**Exercise:** Extend the write-up below on logistic regression models of choice, starting right after its final sentence.

**Passage shown:**
********

Play with the generative models here.

Logistic regression

See this demo notebook.

Choosing logistic regression models

Su 2022

Untitled

$$ logit(p(c_r)) \sim RewardedChoice+UnrewardedChoice $$

Bari 2019

Untitled

$$ logit(p(c_r)) \sim RewardedChoice+Choice $$

Hattori 2019

Untitled

$$ logit(p(c_r)) \sim RewardedChoice+UnrewardedChoice+Choice $$

Miller 2021

Untitled

$$ logit(p(c_r)) \sim Choice + Reward+ Choice*Reward $$

Encodings

Ignored trials are removed

choice	reward	Choice	Reward	RewardedChoice	UnrewardedChoice	Choice * Reward
L	yes	-1	1	-1	0	-1
L	no	-1	-1	0	-1	1
R	yes	1	1	1	0	1
L	yes	-1	1	-1	0	-1
R	no	1	-1	0	1	-1
R	yes	1	1	1	0	1
L	no	-1	-1	0	-1	1

Some observations:

$RewardedChoice$ and $UnrewardedChoice$ are orthogonal
$Choice = RewardedChoice + UnrewardedChoice$
$Choice * Reward = RewardedChoice - UnrewardedChoice$

Comparison

	Su 2022	Bari 2019	Hattori 2019	Miller 2021
Equivalent to	RewC + UnrC	RewC + (RewC + UnrC)	RewC + UnrC + (RewC + UnrC)	(RewC + UnrC) + (RewC - UnrC) + Rew
Severity of multicollinearity	Not at all	Medium	Severe	Slight
Interpretation	Like a RL model with different learning rates on reward and unrewarded trials.	Like a RL model that only updates on rewarded trials, plus a choice kernel (tendency to repeat previous choices).	Like a RL model that has different learning rates on reward and unrewarded trials, plus a choice kernel (the full RL model from the same paper).	Like a RL model that has symmetric learning rates for rewarded and unrewarded trials, plus a choice kernel. However, the $Reward $ term seems to be a strawman assumption, as it means “if I get reward on any side, I’ll choose the right side more”, which doesn’t make much sense.

********

**Material provided:**
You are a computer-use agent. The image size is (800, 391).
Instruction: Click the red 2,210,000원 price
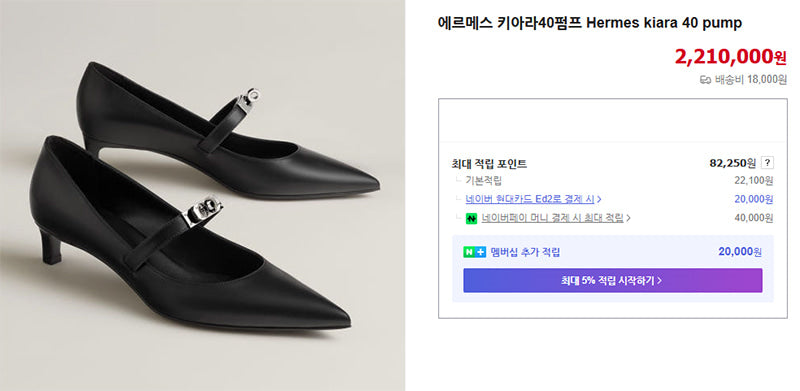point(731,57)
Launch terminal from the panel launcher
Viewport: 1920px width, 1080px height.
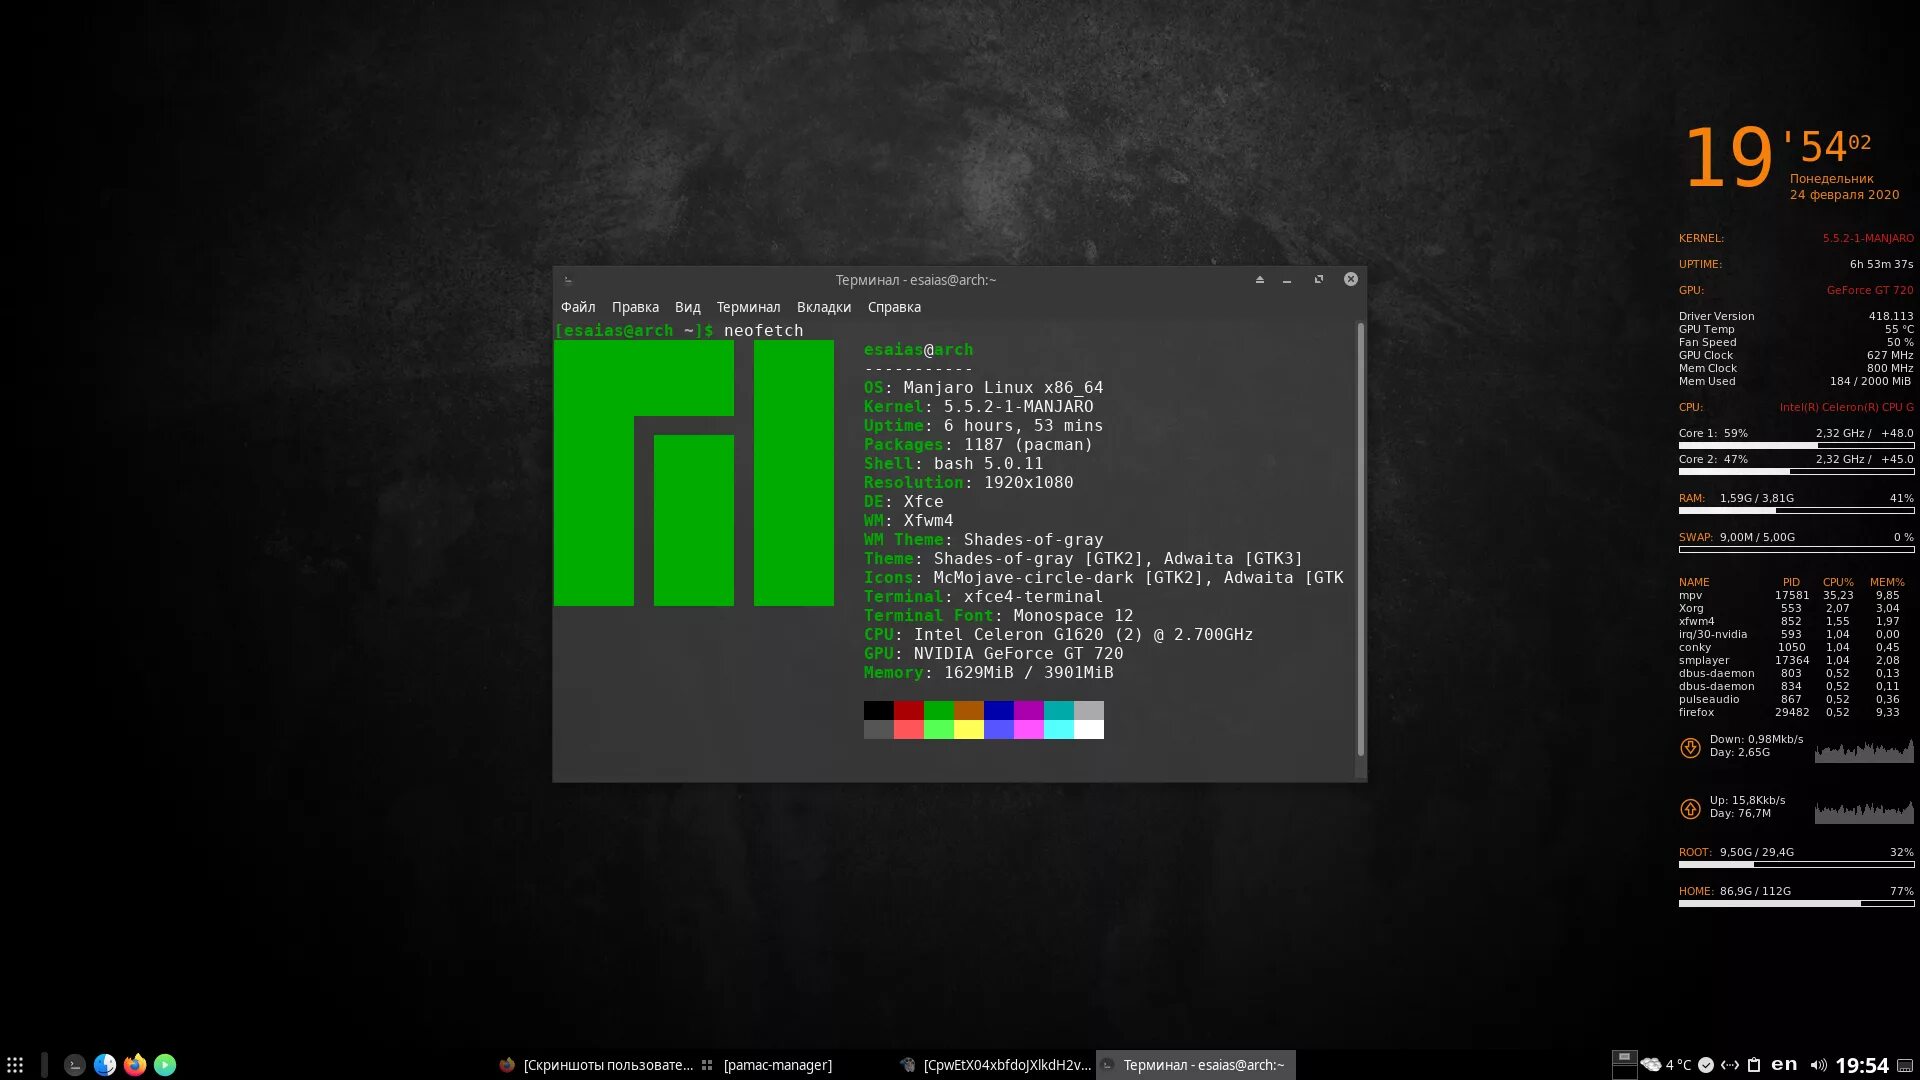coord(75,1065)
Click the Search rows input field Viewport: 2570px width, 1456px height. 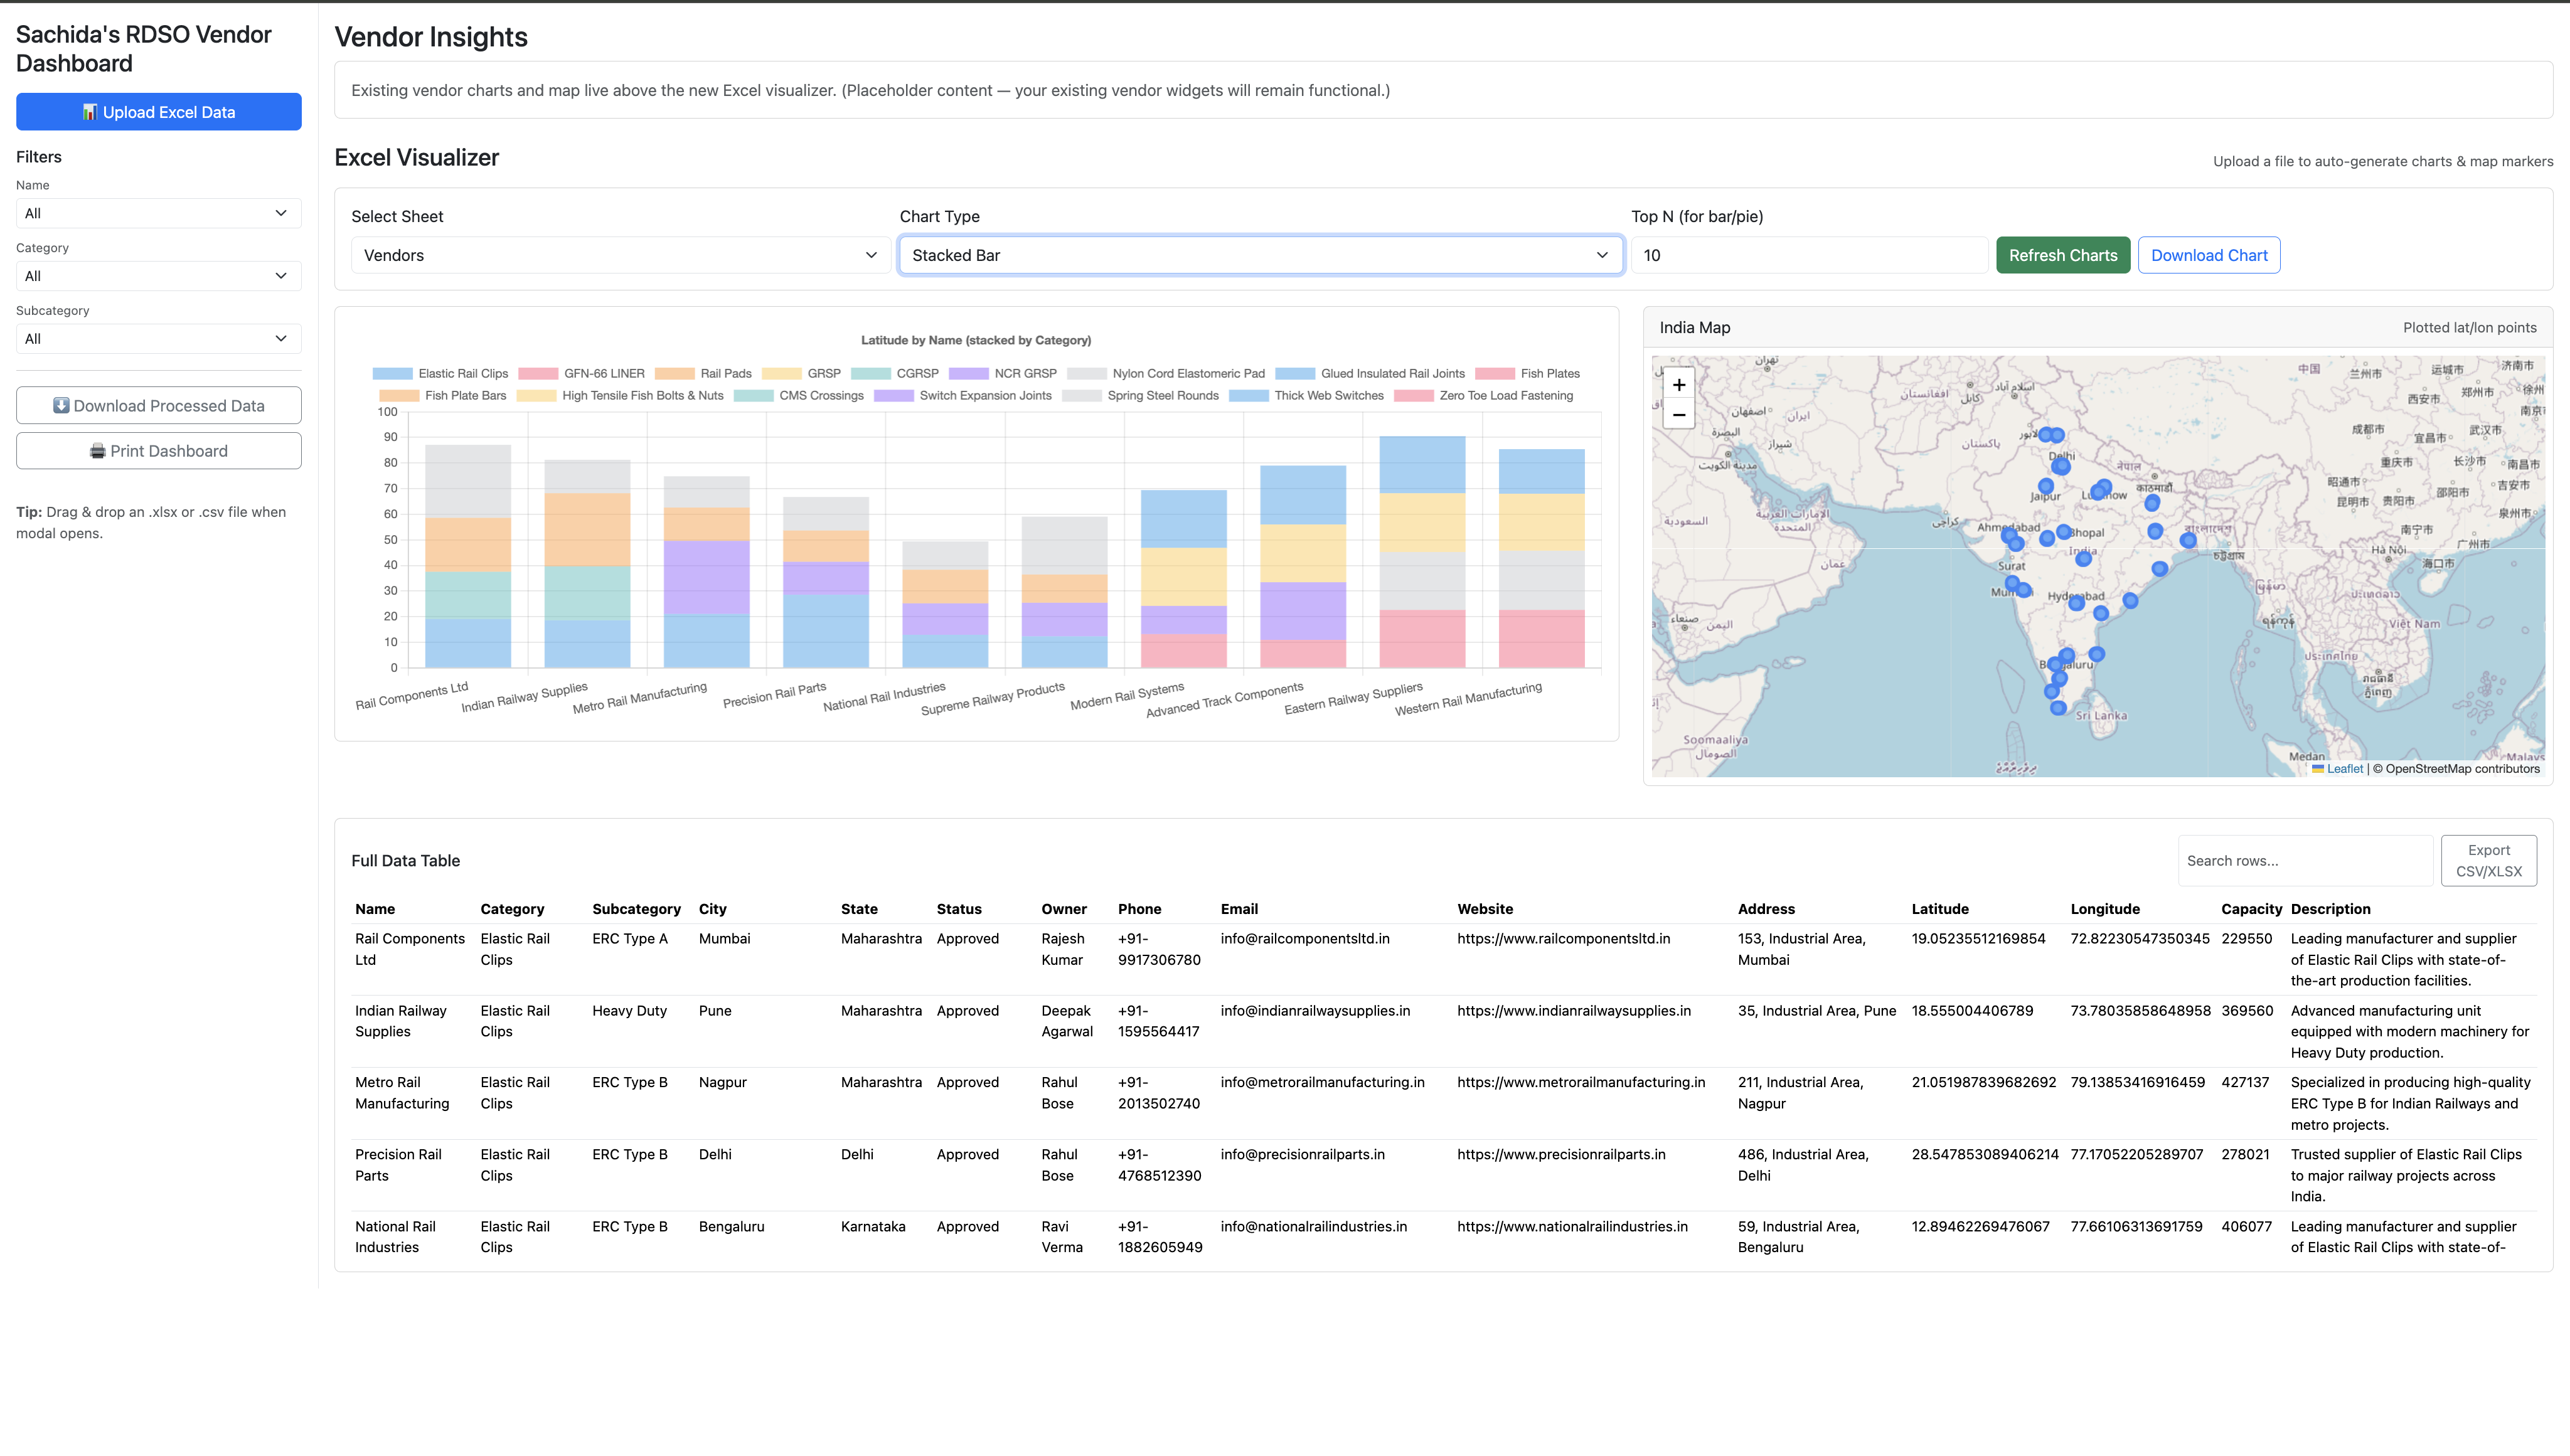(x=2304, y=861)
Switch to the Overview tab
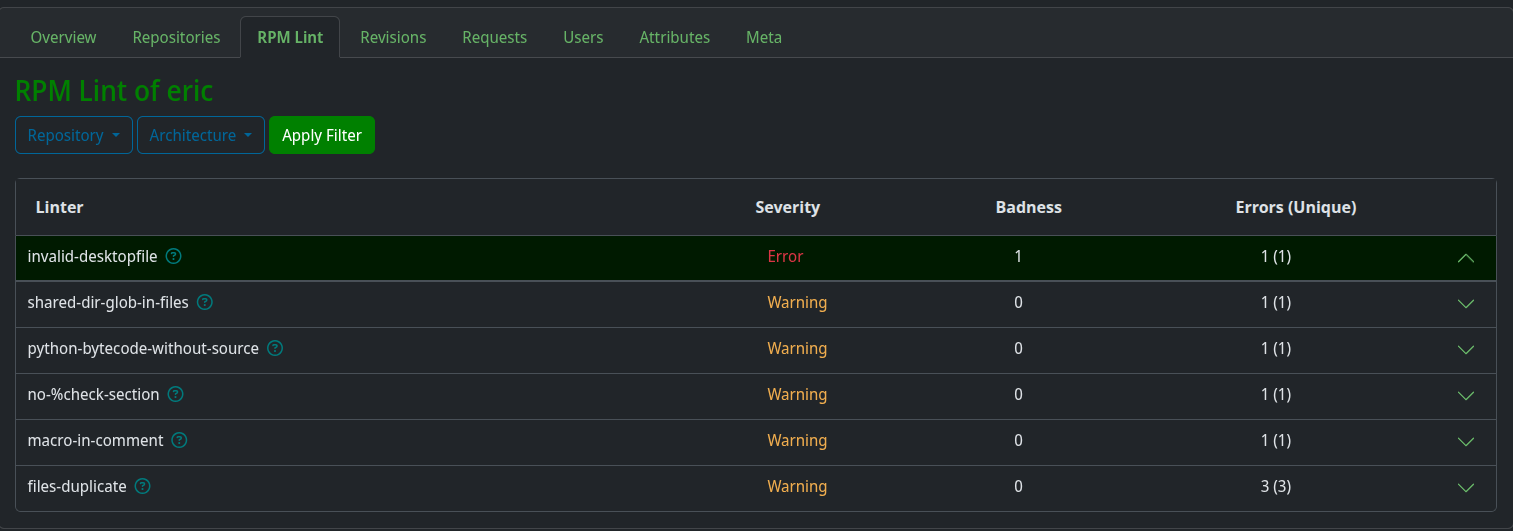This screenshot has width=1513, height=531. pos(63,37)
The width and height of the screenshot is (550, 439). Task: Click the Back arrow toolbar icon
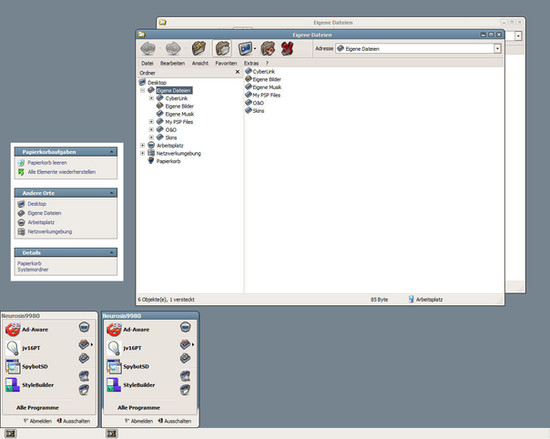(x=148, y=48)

********

**Output for this exercise:**
Conclusion	Probably the best	Okay	Not good due to the severe multicollinearity	Good

Regularization and optimization

The choice of optimizer depends on the penality term, as listed here.

lbfgs - [l2, None]
liblinear - [l1, l2]
newton-cg - [l2, None]
newton-cholesky - [l2, None]
sag - [l2, None]
saga - [elasticnet, l1, l2, None]

Installation

To install the software, run

pip install aind-dynamic-foraging-models

To develop the code, clone the repo to your local machine, and run

pip install -e .[dev]

Contributing

Linters and testing

There are several libraries used to run linters, check documentation, and run tests.

Please test your changes using the coverage library, which will run the tests and log a coverage report:

coverage run -m unittest discover && coverage report

Use interrogate to check that modules, methods, etc. have been documented thoroughly:

interrogate .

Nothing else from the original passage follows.